═════ Material provided

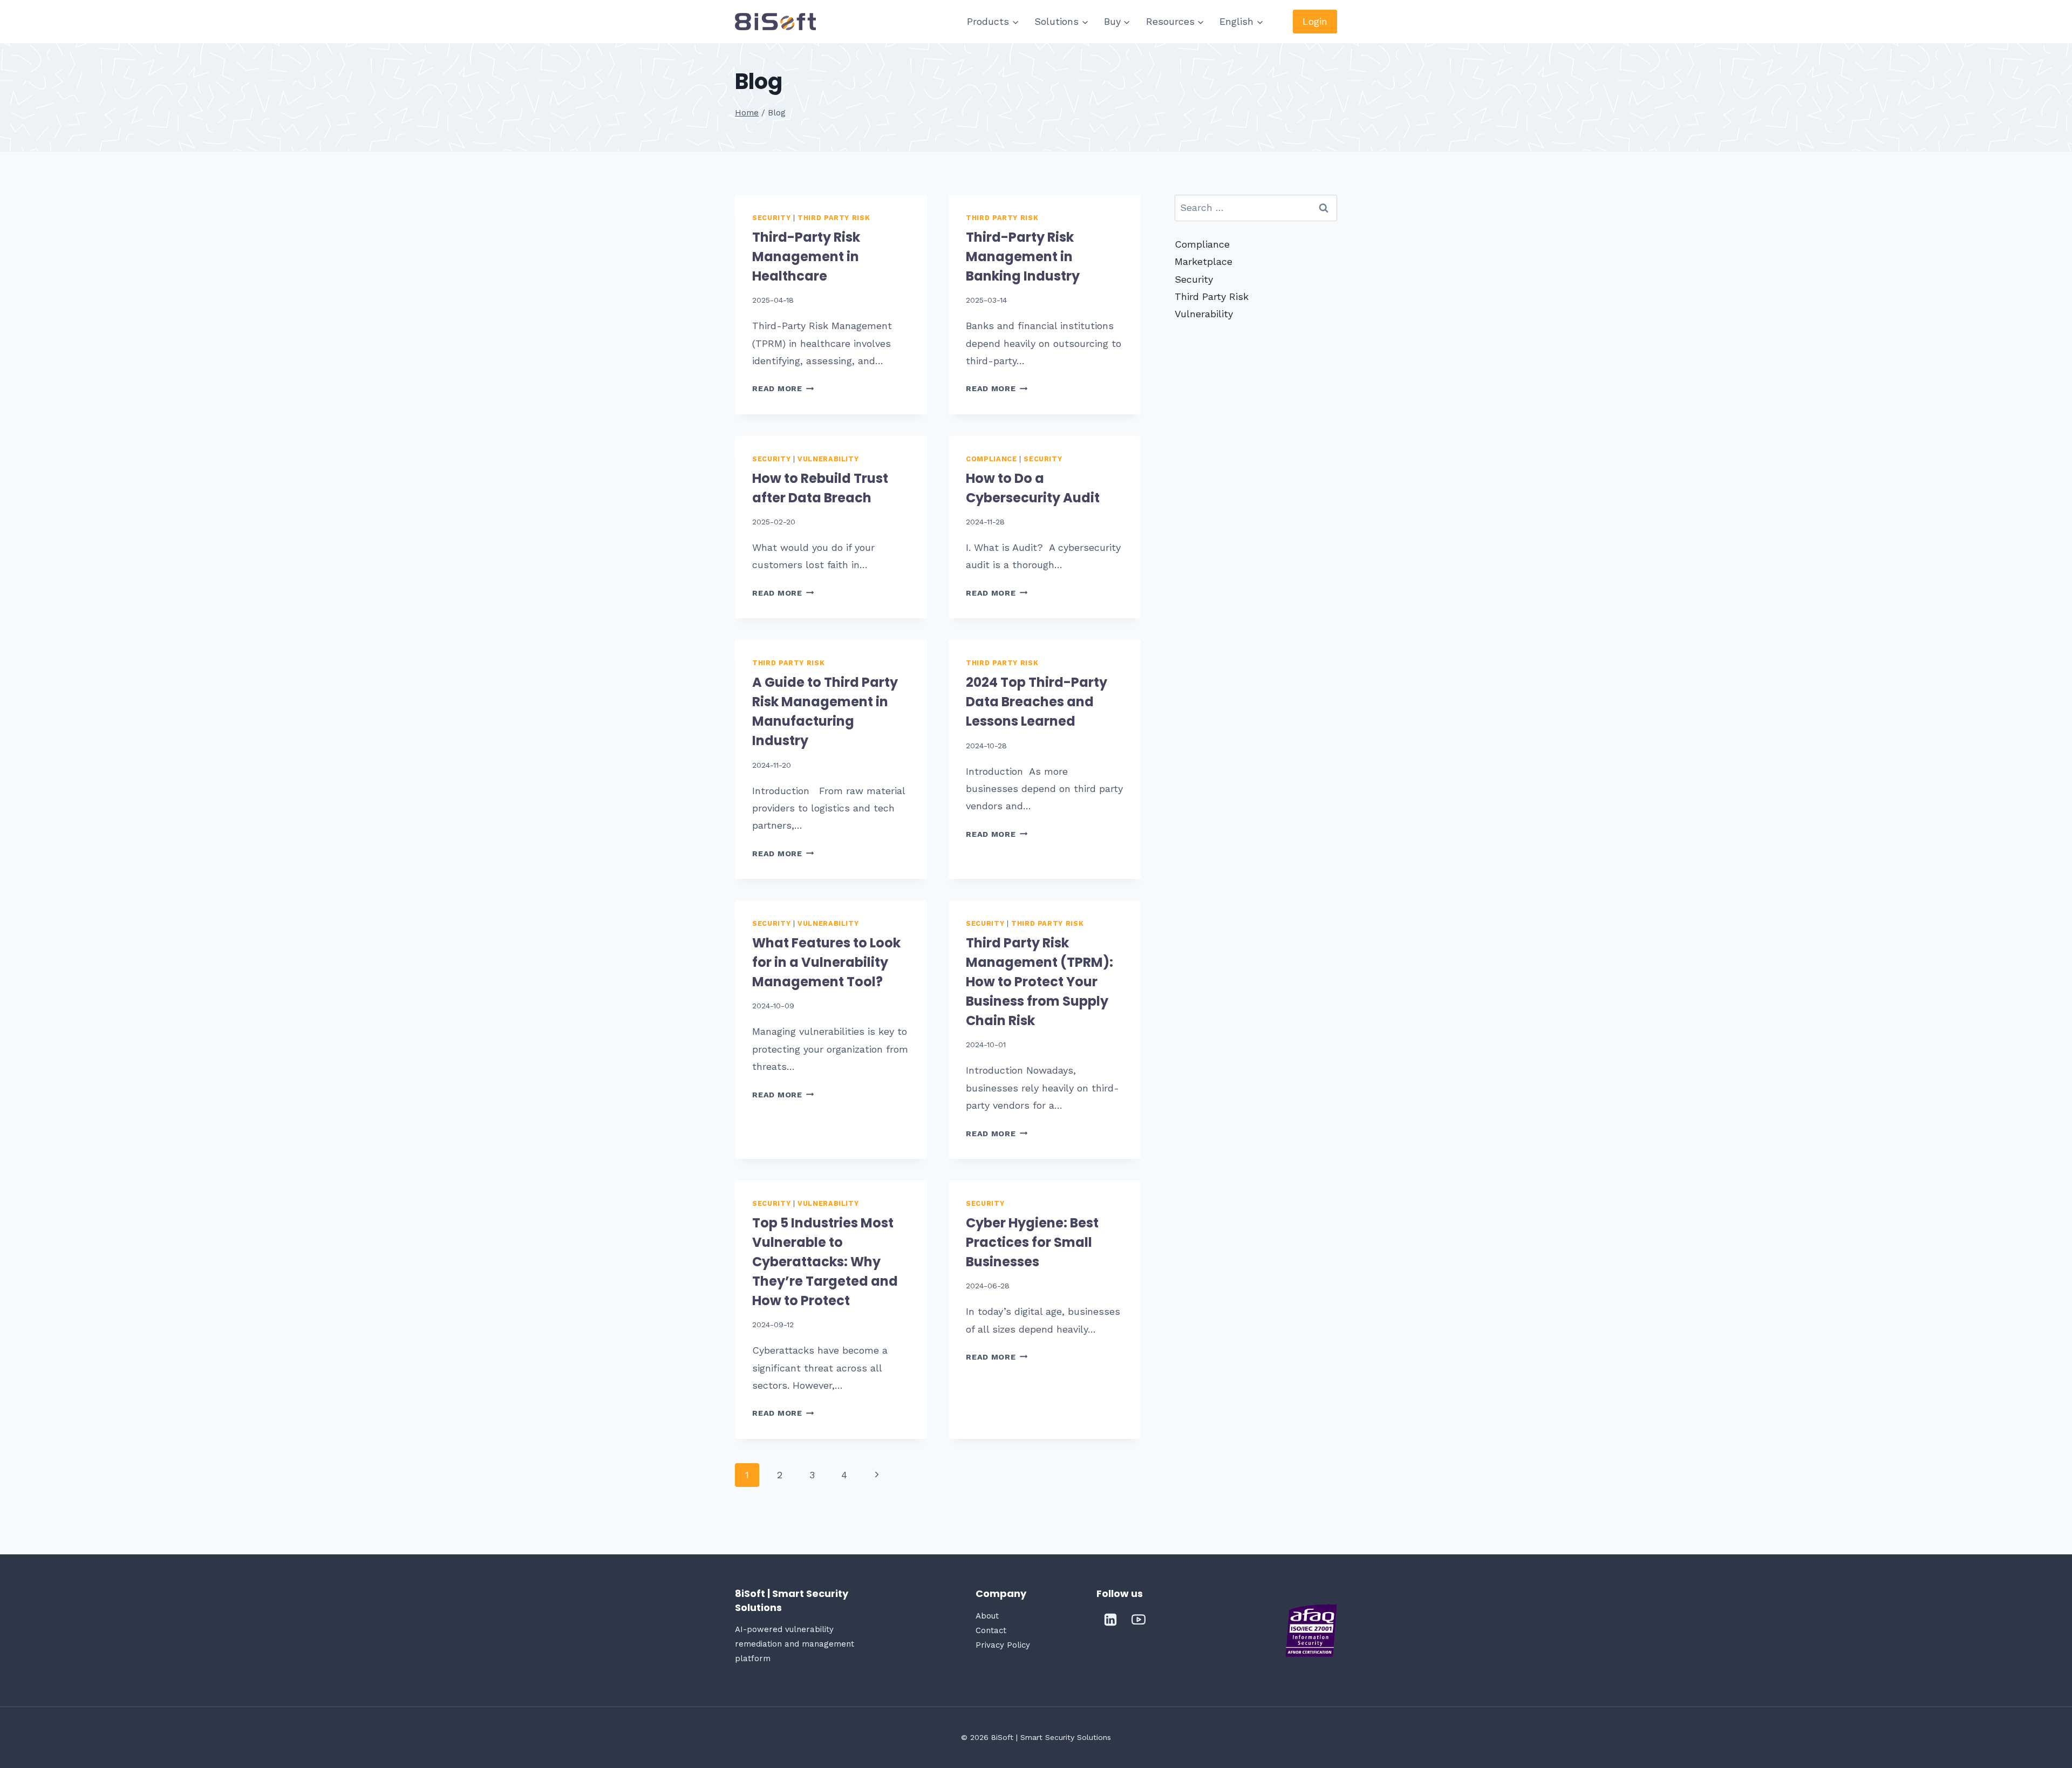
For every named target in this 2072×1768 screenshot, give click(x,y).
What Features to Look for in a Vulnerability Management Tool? (826, 962)
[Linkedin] (1110, 1620)
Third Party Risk (834, 218)
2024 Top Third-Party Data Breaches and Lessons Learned (1036, 701)
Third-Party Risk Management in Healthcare (806, 256)
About (987, 1616)
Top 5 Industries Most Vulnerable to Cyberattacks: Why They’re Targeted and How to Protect (825, 1261)
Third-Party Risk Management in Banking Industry (1024, 256)
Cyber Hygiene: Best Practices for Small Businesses (1032, 1242)
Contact (991, 1630)
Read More (783, 388)
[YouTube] (1138, 1620)
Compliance (991, 459)
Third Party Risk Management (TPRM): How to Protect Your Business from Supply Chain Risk (1039, 981)
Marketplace (1203, 261)
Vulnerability (828, 459)
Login (1315, 21)
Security (771, 218)
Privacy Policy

══════════

From the data above, output only the lines between the line containing "2024 Top Third-Party" and the line containing "Cyber Hygiene: Best", inclusive, exactly as written.

2024 Top Third-Party Data Breaches and Lessons Learned (1036, 701)
Third-Party Risk Management in Healthcare (806, 256)
About (987, 1616)
Top 5 Industries Most Vulnerable to Cyberattacks: Why They’re Targeted and How to Protect (825, 1261)
Third-Party Risk Management in Banking Industry (1024, 256)
Cyber Hygiene: Best Practices for Small Businesses (1032, 1242)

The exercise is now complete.